Like many computer manufacturers, Chinese PC maker Lenovo has struggled in the past year with the effects of the global recession, shrinking margins and the move toward lower-priced netbooks. The company's latest financial results confirm that while its loss narrowed considerably in the second quarter, it has yet to return to profitability. Perhaps the bigger story is in its quarterly results: Lenovo is thriving in its home market of China and other emerging markets such as Russia, Latin America and Turkey even while it is losing market share in developed economies such as the U.S. and Western Europe. A Lenovo executive notes that the company has improved its position in emerging markets by using the same tactics that have worked for it in China. These tactics include focusing on consumer and small-business customers, marketing "commodity" PCs that appeal to these customers and improving its distribution and supply chain systems.

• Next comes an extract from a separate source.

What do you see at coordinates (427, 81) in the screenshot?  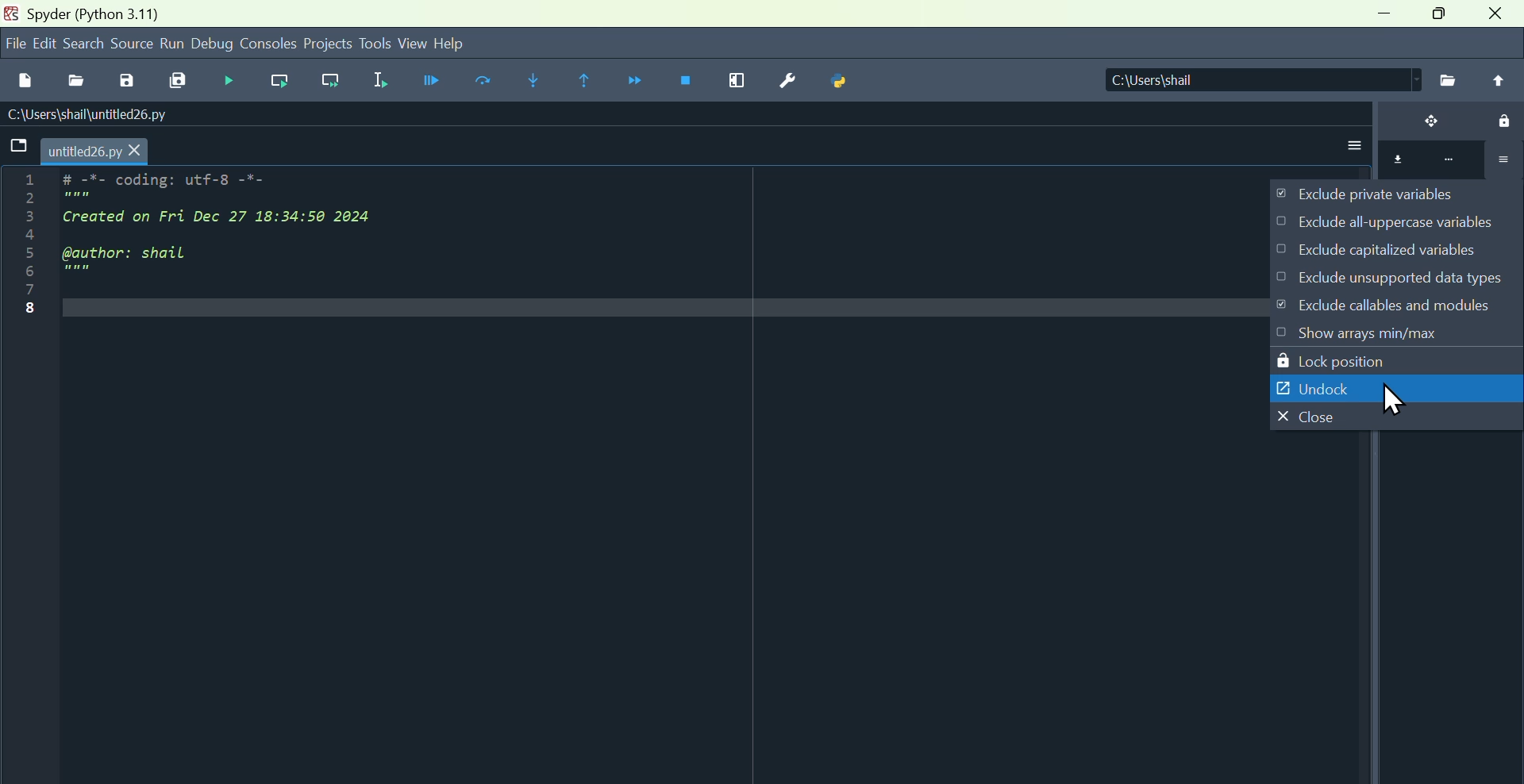 I see `Debug file` at bounding box center [427, 81].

Other emerging-market giants, such as Mexican telecommunications provider Telmex and Indian industrial conglomerate Mahindra & Mahindra, have also dominated markets in their own backyards but struggled to make inroads in mature markets. These results demonstrate that the challenges to multinational corporations of crossing between emerging and mature markets go both ways.

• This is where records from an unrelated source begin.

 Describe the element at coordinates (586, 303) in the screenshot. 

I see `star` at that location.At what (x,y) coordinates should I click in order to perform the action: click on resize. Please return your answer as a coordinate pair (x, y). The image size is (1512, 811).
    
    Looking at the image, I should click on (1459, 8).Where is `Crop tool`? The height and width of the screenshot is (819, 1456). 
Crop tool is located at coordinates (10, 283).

When entering new countries, multinational firms often replicate the strategies that worked in their home markets. But, industry trends indicate that these firms would fare better by paying greater attention to the strategies of companies based in countries similar to these new markets. Taking a hard look at other companies that succeeded- and failed- in unfamiliar markets would help multinational contenders come out ahead during their own international expansion.